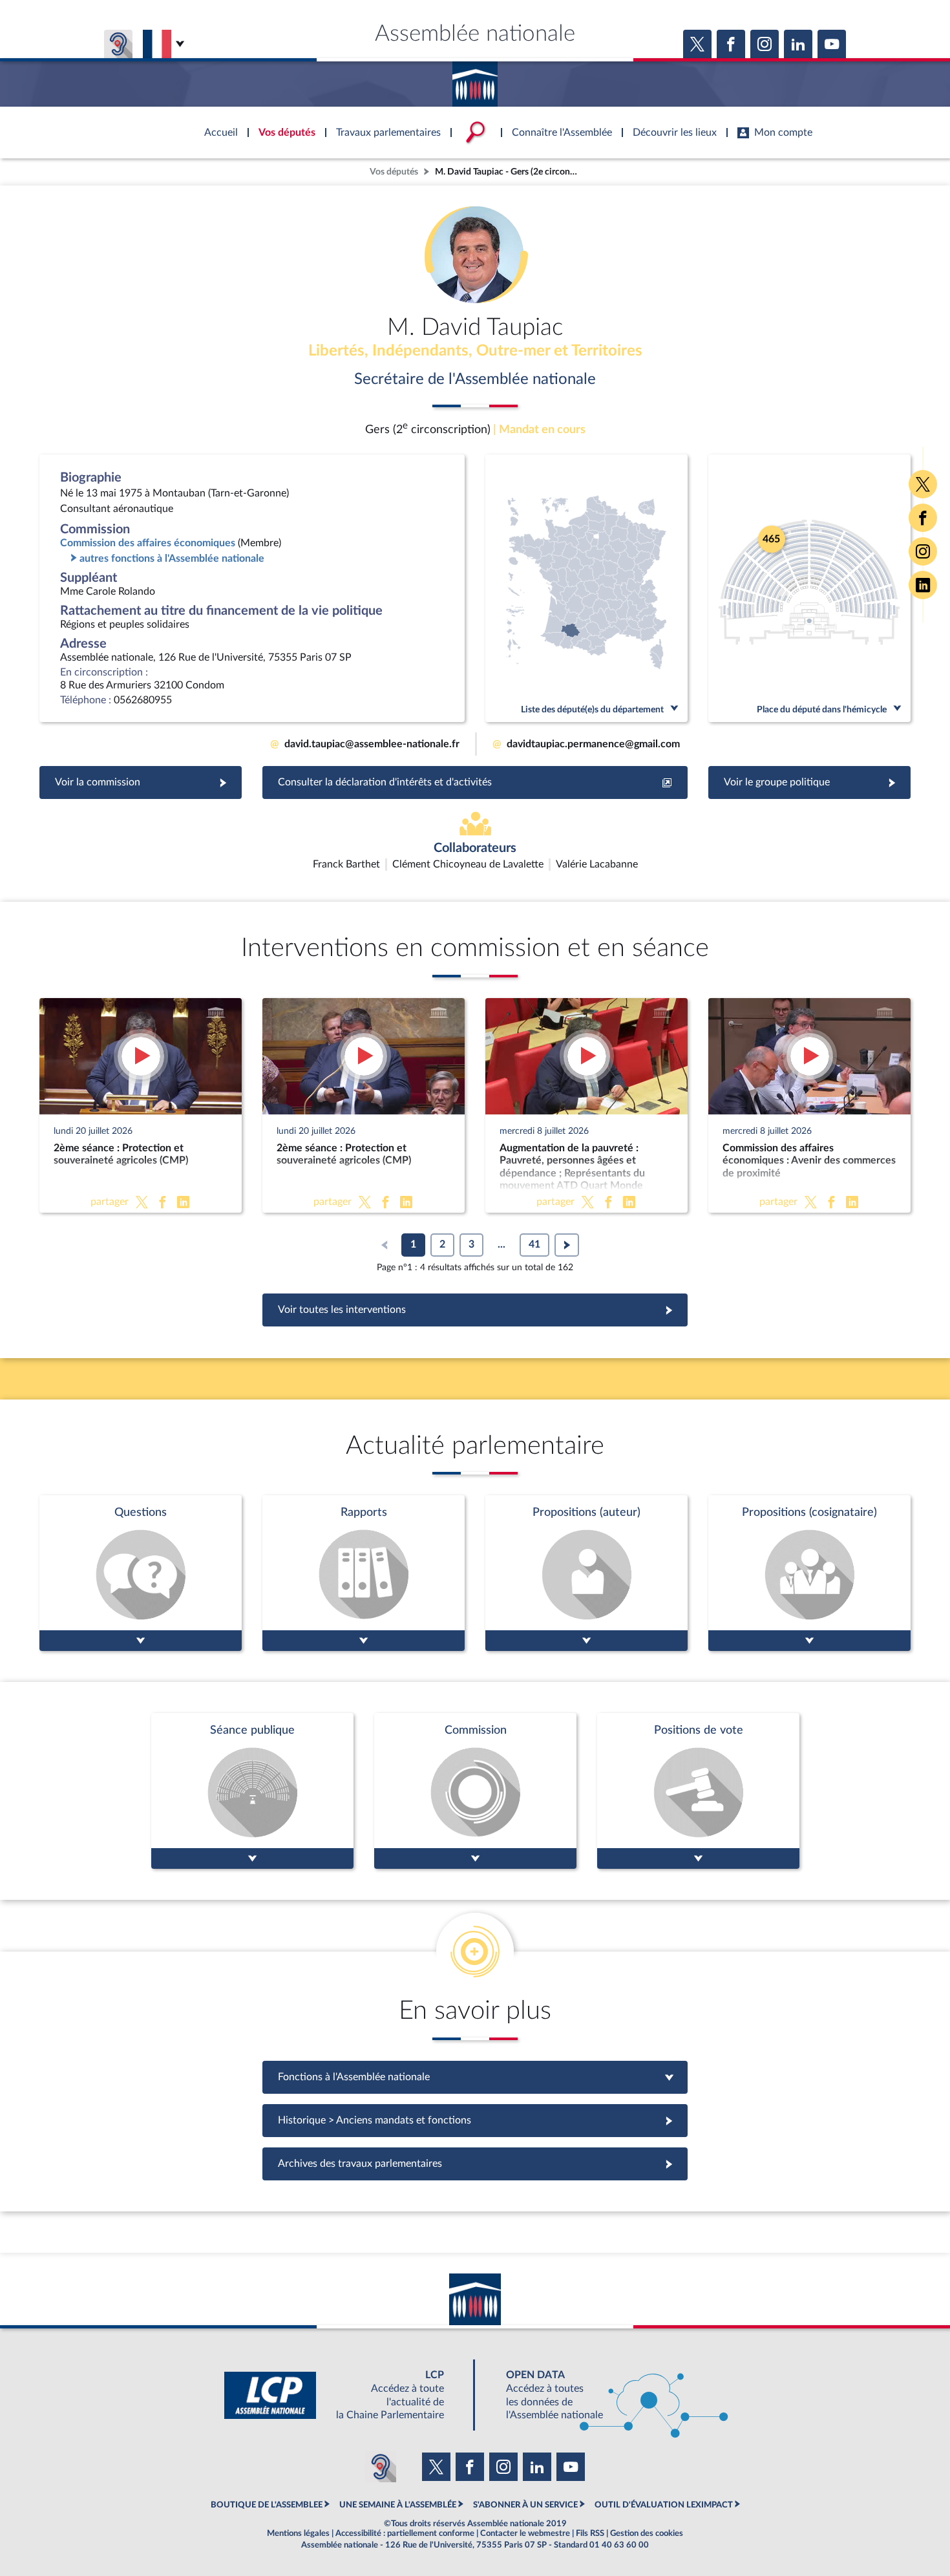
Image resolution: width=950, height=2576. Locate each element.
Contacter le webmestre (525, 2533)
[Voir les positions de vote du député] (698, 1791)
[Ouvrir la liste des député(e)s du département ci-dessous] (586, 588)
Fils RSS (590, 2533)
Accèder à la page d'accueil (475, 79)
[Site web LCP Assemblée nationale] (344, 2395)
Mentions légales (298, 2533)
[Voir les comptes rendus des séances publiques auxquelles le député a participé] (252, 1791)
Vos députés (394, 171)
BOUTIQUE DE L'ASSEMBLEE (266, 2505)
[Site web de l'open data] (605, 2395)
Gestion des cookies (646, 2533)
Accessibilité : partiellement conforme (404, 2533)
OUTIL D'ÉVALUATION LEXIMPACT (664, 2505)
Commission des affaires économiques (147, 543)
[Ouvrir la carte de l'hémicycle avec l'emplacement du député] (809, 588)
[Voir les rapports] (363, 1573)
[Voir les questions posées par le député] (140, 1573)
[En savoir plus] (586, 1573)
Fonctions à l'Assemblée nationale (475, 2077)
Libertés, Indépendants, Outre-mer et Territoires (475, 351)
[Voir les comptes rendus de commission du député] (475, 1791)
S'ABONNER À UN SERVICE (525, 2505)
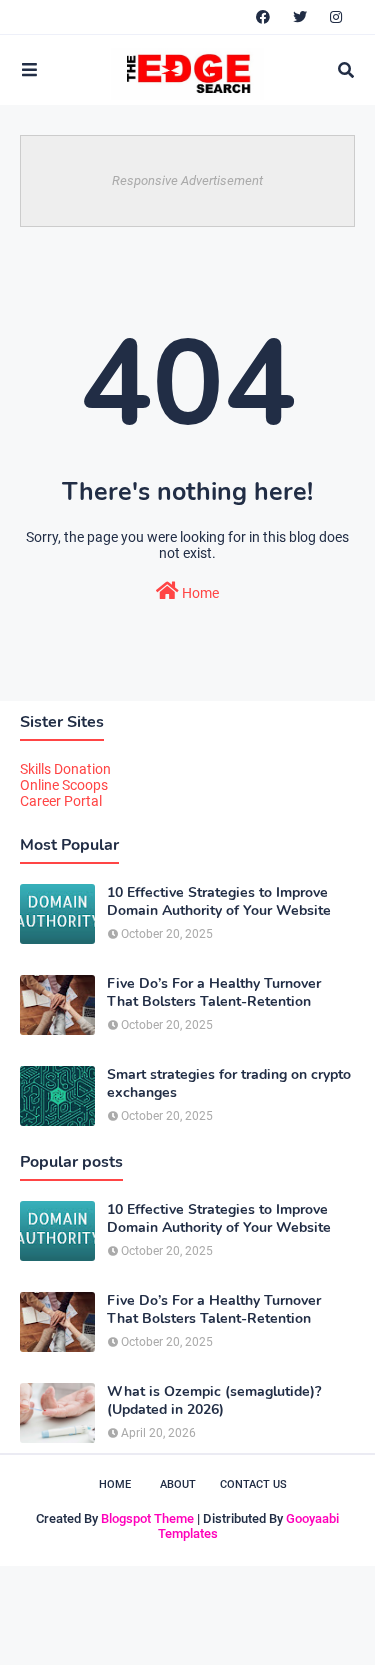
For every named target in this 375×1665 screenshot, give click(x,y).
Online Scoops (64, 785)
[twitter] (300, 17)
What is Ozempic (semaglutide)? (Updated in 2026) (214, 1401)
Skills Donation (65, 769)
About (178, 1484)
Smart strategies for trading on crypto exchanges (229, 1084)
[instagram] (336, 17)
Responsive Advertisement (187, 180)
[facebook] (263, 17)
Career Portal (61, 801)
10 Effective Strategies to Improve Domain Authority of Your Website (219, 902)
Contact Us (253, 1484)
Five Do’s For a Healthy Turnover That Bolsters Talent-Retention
——————————
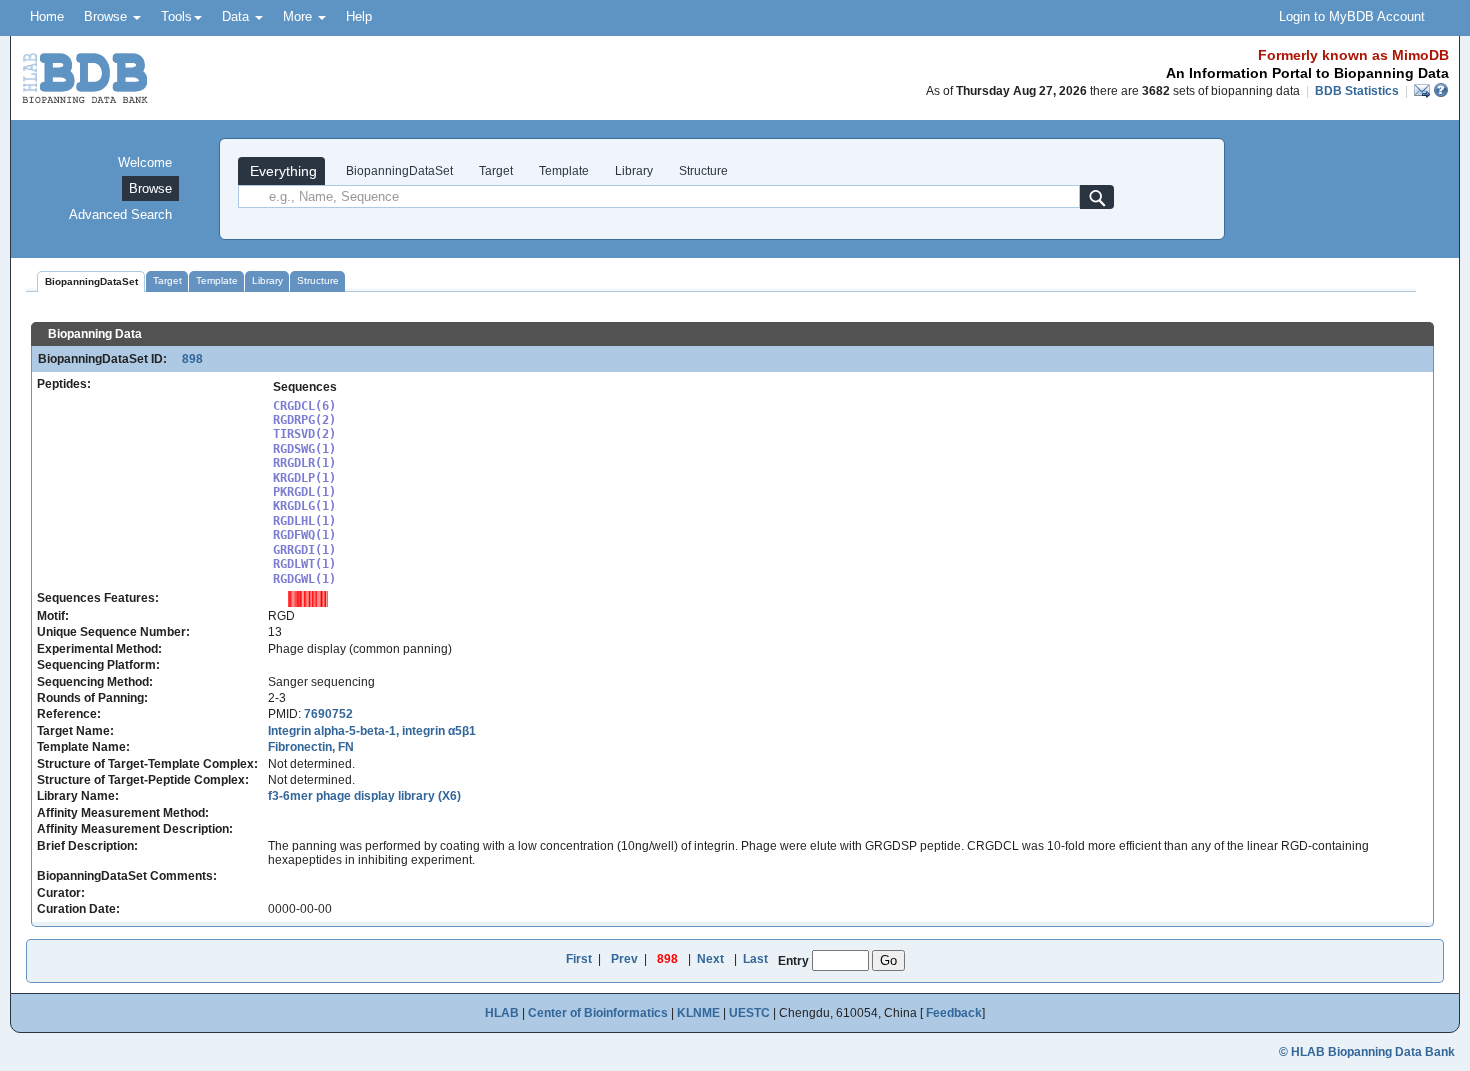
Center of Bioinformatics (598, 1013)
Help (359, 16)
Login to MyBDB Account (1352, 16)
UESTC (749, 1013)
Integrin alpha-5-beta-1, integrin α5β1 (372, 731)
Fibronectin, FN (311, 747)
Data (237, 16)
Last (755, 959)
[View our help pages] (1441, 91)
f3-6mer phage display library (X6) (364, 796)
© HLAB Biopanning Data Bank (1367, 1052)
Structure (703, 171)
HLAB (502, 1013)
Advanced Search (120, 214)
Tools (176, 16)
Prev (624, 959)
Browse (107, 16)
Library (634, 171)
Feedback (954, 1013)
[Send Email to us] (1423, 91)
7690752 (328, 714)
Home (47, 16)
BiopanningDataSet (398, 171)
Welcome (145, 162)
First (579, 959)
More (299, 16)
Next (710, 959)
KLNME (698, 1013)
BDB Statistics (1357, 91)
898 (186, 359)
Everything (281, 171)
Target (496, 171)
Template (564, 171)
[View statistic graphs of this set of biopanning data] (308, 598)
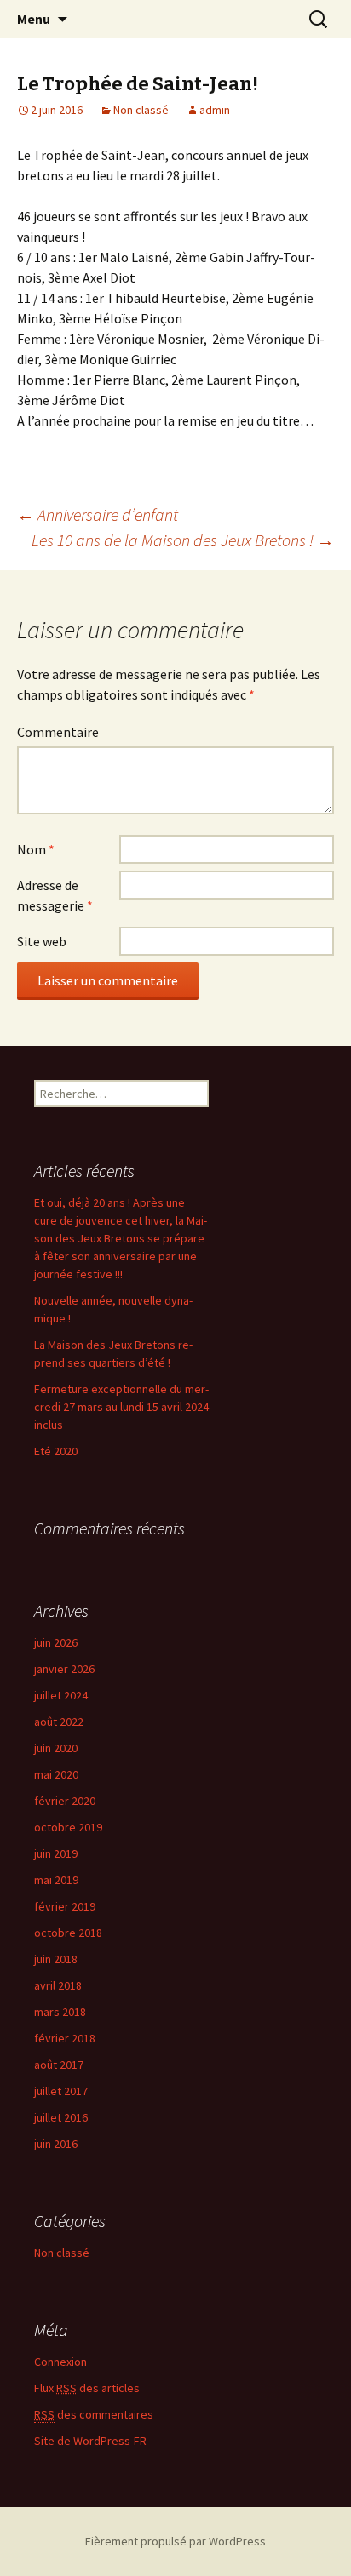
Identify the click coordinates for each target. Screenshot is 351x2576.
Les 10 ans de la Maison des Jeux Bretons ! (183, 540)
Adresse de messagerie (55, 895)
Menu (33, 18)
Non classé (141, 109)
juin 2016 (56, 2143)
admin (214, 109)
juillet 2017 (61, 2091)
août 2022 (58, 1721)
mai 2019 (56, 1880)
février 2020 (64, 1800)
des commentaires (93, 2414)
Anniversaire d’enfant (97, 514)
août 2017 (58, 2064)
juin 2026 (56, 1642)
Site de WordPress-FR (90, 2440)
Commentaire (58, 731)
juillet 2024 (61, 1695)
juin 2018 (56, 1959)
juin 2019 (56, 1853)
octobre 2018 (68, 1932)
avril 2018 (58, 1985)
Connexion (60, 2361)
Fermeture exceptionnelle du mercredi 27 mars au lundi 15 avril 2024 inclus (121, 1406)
——————————
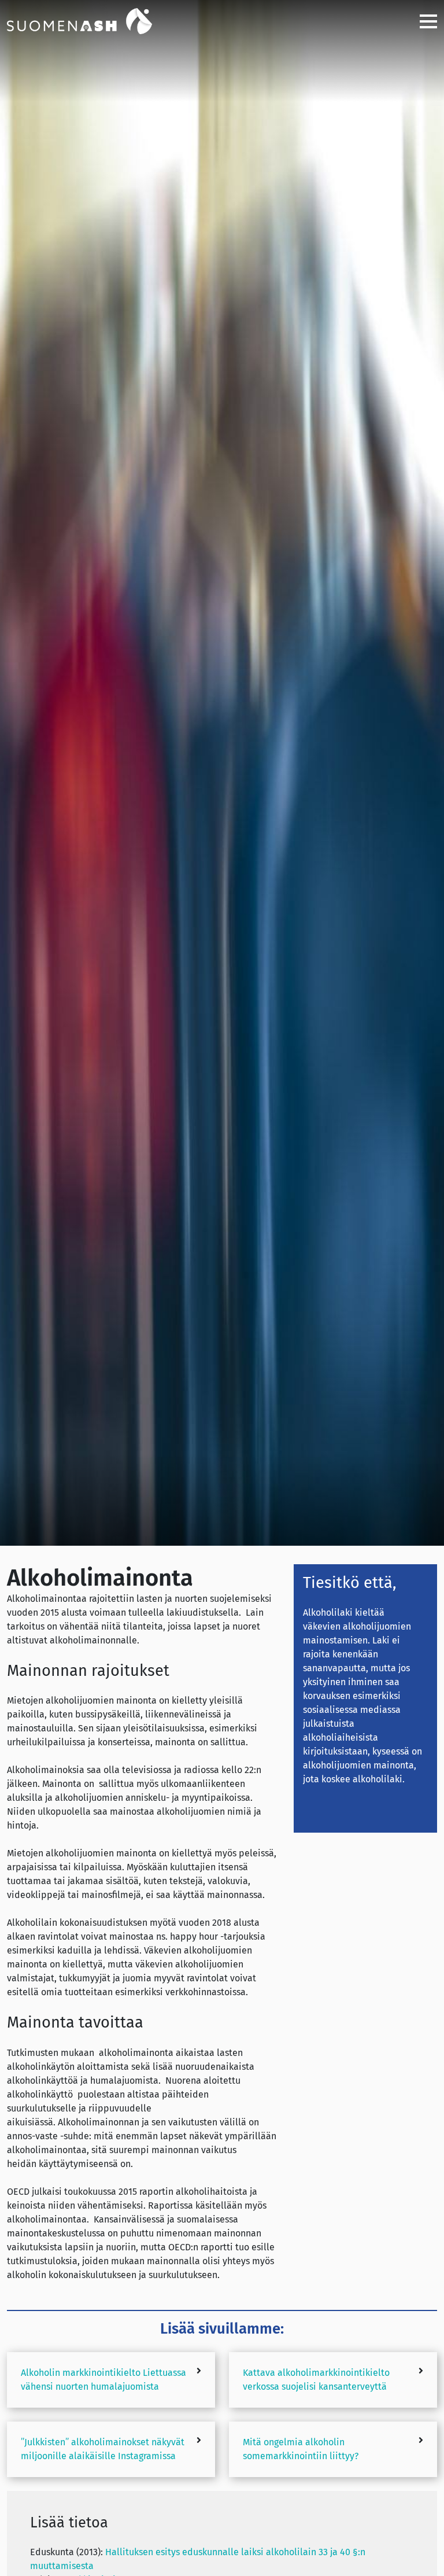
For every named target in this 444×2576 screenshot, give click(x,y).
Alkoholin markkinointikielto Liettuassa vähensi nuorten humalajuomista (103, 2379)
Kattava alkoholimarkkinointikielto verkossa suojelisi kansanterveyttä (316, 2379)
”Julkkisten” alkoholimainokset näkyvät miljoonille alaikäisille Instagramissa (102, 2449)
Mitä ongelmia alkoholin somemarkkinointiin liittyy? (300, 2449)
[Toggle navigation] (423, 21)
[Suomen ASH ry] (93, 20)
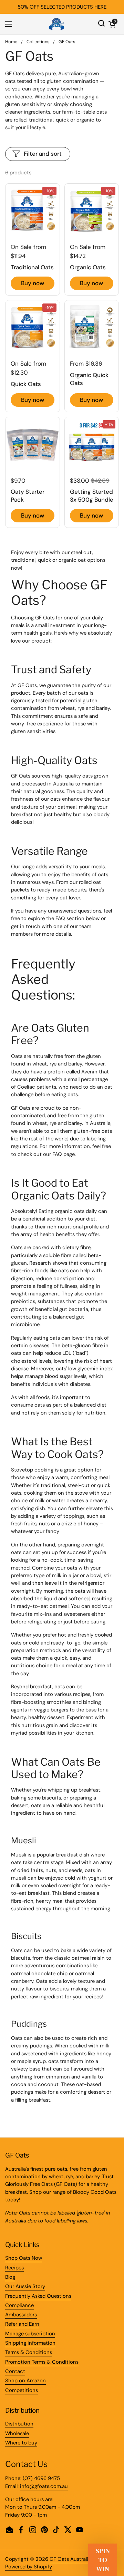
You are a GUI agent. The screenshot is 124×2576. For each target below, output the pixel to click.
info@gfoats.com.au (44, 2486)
——————————
Transcribe the lines above exactly, beginning at the one with "KLNME (698, 1013)" and ending at the one with "Fermeture exceptionnelle du". Include both; exclude the pictures.

[WRITTEN RESPONSE]:
KLNME (698, 1013)
BDB Statistics (1357, 91)
898 (186, 359)
Everything (281, 171)
Target (496, 171)
Template (564, 171)
[View statistic graphs of this set of biopanning data] (308, 598)
Identify the click coordinates for each target. Screenshot is 351x2576.
Les 10 ans de la Maison des Jeux Bretons ! (183, 540)
Adresse de messagerie (55, 895)
Menu (33, 18)
Non classé (141, 109)
juin 2016 (56, 2143)
admin (214, 109)
juillet 2017 (61, 2091)
août 2022 (58, 1721)
mai 2019 (56, 1880)
février 2020 (64, 1800)
des commentaires (93, 2414)
Anniversaire d’enfant (97, 514)
août 2017 (58, 2064)
juin 2026 (56, 1642)
Site de WordPress-FR (90, 2440)
Commentaire (58, 731)
juillet 2024 (61, 1695)
juin 2018 (56, 1959)
juin 2019 (56, 1853)
octobre 2018 (68, 1932)
avril 2018 (58, 1985)
Connexion (60, 2361)
Fermeture exceptionnelle du mercredi 27 mars au lundi 15 avril 2024 inclus (121, 1406)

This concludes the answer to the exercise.